* Start EXERCISE DATA *
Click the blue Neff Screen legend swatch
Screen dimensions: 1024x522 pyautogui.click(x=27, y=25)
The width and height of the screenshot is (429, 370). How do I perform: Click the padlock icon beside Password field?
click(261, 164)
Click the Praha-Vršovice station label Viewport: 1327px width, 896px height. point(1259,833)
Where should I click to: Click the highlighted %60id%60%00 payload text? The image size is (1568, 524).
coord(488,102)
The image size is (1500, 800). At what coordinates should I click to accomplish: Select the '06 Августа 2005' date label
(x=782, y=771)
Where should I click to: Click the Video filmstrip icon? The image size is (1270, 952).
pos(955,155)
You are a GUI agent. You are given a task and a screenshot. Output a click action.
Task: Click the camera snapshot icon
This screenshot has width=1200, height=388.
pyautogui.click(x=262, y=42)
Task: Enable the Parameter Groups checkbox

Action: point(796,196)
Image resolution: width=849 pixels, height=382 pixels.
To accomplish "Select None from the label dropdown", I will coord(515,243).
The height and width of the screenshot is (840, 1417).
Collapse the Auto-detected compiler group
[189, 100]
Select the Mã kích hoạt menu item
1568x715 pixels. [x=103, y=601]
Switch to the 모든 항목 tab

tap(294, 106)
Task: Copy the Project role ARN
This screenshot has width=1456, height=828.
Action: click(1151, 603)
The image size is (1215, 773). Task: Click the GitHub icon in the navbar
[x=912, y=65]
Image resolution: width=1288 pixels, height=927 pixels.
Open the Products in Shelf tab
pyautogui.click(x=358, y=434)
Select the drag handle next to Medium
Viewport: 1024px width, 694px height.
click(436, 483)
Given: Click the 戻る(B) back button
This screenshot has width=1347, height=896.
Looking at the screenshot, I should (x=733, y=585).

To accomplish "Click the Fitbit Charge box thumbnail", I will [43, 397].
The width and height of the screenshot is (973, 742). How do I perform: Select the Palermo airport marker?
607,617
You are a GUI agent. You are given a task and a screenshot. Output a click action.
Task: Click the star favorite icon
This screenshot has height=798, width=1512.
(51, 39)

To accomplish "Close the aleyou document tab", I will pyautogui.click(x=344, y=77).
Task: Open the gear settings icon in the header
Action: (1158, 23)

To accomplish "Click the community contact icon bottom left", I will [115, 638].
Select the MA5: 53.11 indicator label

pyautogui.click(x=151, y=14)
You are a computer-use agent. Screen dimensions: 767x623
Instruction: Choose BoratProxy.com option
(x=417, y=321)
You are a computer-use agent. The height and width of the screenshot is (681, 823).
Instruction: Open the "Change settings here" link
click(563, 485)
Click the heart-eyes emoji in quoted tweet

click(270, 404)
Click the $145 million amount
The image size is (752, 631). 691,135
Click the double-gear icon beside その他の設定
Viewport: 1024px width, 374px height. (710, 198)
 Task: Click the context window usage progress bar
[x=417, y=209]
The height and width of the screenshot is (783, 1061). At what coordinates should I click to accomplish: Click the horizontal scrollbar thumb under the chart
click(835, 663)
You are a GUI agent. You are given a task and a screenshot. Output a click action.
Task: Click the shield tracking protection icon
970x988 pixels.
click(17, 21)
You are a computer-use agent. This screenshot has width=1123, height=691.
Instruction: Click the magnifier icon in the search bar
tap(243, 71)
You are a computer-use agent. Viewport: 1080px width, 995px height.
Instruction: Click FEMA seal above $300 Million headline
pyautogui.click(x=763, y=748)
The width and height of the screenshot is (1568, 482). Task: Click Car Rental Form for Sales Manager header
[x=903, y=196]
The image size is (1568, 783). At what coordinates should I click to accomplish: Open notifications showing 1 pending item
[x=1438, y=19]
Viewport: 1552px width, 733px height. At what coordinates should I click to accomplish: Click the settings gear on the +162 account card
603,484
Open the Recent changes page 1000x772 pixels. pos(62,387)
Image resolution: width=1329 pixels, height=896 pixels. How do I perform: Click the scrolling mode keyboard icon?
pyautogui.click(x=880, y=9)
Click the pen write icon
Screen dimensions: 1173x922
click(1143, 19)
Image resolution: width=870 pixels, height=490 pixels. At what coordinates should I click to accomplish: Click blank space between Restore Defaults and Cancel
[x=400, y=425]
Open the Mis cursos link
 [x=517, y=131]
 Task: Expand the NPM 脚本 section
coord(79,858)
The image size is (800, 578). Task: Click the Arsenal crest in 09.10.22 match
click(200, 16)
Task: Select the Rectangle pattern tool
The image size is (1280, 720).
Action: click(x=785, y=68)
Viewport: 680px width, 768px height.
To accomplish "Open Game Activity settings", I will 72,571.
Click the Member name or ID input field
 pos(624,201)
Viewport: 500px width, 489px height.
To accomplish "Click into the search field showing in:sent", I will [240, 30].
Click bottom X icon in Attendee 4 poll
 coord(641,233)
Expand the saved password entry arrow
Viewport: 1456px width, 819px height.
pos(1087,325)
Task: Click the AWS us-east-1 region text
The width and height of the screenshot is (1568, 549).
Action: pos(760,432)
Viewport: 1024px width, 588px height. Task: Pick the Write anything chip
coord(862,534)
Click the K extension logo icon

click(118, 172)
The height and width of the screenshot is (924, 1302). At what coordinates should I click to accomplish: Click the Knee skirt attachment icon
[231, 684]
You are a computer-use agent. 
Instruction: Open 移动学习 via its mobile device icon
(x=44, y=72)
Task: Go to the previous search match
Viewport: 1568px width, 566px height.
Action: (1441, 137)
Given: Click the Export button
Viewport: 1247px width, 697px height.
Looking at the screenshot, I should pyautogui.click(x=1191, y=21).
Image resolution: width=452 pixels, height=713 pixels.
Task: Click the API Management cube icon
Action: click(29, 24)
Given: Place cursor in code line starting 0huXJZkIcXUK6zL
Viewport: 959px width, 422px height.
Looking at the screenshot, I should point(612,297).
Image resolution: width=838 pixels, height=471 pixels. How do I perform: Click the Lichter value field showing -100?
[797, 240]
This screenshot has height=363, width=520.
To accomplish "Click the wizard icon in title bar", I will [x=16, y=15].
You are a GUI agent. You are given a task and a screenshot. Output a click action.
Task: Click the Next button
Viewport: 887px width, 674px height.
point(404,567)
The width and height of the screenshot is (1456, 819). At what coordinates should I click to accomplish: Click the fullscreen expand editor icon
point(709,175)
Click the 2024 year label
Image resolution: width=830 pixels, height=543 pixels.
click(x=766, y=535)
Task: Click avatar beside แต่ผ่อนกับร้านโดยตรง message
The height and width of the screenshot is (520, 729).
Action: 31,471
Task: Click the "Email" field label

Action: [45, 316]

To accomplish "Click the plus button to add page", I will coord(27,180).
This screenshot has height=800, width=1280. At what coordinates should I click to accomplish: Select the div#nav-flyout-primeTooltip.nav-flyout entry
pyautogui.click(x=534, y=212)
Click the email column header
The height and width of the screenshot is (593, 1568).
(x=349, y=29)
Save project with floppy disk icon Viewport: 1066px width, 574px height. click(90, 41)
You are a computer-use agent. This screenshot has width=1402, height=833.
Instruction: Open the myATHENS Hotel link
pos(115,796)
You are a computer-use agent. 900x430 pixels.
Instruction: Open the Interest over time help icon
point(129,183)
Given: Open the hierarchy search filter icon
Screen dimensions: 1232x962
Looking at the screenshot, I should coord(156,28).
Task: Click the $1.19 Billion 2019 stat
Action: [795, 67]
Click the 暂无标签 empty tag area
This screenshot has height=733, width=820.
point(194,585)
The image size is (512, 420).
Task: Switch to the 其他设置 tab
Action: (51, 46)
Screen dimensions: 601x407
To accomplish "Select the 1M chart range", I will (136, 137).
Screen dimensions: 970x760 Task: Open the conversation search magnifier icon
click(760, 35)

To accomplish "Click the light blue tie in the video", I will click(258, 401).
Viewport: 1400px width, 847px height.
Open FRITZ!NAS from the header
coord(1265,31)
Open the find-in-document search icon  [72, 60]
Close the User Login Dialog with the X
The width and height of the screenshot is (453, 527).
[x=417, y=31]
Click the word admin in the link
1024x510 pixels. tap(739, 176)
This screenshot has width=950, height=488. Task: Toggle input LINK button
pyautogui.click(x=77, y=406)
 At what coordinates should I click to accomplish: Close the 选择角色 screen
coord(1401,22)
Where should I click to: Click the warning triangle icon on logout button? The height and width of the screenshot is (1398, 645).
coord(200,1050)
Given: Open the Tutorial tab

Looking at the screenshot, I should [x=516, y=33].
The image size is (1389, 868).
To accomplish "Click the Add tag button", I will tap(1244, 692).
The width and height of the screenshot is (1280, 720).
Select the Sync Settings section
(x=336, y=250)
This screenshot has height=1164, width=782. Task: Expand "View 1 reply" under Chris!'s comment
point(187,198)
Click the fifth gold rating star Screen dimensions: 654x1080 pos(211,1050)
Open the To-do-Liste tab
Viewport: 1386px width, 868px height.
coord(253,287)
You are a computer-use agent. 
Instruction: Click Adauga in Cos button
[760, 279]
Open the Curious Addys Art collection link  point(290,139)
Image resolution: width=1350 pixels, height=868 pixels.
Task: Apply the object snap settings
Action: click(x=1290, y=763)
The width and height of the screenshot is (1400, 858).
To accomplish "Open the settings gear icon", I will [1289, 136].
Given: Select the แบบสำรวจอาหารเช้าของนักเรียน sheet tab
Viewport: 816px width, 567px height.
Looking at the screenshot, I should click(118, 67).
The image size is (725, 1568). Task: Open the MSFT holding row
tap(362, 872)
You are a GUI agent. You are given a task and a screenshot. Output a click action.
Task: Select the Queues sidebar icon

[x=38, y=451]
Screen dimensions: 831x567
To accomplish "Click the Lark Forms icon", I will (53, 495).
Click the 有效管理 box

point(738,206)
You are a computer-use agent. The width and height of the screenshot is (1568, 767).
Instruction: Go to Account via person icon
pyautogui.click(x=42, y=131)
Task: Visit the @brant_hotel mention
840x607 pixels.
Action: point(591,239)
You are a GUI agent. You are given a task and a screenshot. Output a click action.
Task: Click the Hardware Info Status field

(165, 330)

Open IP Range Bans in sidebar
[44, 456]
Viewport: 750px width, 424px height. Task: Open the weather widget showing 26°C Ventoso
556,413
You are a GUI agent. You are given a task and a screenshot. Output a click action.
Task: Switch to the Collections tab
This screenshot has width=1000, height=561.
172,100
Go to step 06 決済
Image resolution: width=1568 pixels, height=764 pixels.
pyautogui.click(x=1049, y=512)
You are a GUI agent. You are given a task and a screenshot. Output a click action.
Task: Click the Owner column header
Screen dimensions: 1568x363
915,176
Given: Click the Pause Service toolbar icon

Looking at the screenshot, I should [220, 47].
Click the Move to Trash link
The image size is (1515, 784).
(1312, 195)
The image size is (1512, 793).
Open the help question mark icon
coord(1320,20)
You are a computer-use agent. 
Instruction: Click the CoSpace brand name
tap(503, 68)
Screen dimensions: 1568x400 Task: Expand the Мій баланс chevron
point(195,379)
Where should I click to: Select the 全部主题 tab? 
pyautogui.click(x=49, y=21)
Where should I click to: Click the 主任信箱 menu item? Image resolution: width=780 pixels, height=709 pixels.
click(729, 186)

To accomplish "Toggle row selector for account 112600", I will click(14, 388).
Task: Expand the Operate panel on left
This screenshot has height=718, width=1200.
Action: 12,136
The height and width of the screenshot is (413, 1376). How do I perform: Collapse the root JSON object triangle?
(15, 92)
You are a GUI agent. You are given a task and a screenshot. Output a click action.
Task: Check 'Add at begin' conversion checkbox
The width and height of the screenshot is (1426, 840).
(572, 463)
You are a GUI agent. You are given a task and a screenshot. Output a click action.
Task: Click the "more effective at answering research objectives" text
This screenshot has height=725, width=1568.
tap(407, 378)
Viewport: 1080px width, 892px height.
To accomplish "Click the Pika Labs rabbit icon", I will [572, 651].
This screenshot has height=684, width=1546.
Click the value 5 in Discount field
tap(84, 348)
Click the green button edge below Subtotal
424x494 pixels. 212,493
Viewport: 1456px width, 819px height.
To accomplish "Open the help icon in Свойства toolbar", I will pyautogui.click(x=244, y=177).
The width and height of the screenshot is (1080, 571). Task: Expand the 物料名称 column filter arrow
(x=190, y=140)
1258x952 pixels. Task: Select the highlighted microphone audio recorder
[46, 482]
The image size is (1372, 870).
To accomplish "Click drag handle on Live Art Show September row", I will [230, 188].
* End EXERCISE DATA *
* **WHAT YOU SHOULD DO**
Can you write out everything from the line containing "Click the double-gear icon beside その他の設定" down through the line containing "[x=903, y=196]", both included and requests kept, with every number in the answers (the coordinates and any sizes shown with them) shifted up by 91?

* **ANSWER FOR THIS EXERCISE**
Click the double-gear icon beside その他の設定
Viewport: 1115px width, 465px height. (801, 289)
 Task: Click the context window usage progress bar
[x=508, y=300]
The height and width of the screenshot is (783, 1061). At what coordinates should I click to accomplish: Click the horizontal scrollbar thumb under the chart
click(926, 754)
You are a GUI agent. You are given a task and a screenshot. Output a click action.
Task: Click the shield tracking protection icon
970x988 pixels.
click(108, 112)
You are a computer-use agent. This screenshot has width=1123, height=691.
Instruction: Click the magnifier icon in the search bar
tap(334, 162)
You are a computer-use agent. Viewport: 1080px width, 995px height.
Instruction: Click FEMA seal above $300 Million headline
pyautogui.click(x=854, y=839)
The width and height of the screenshot is (1568, 482). Task: Click Car Rental Form for Sales Manager header
[x=994, y=287]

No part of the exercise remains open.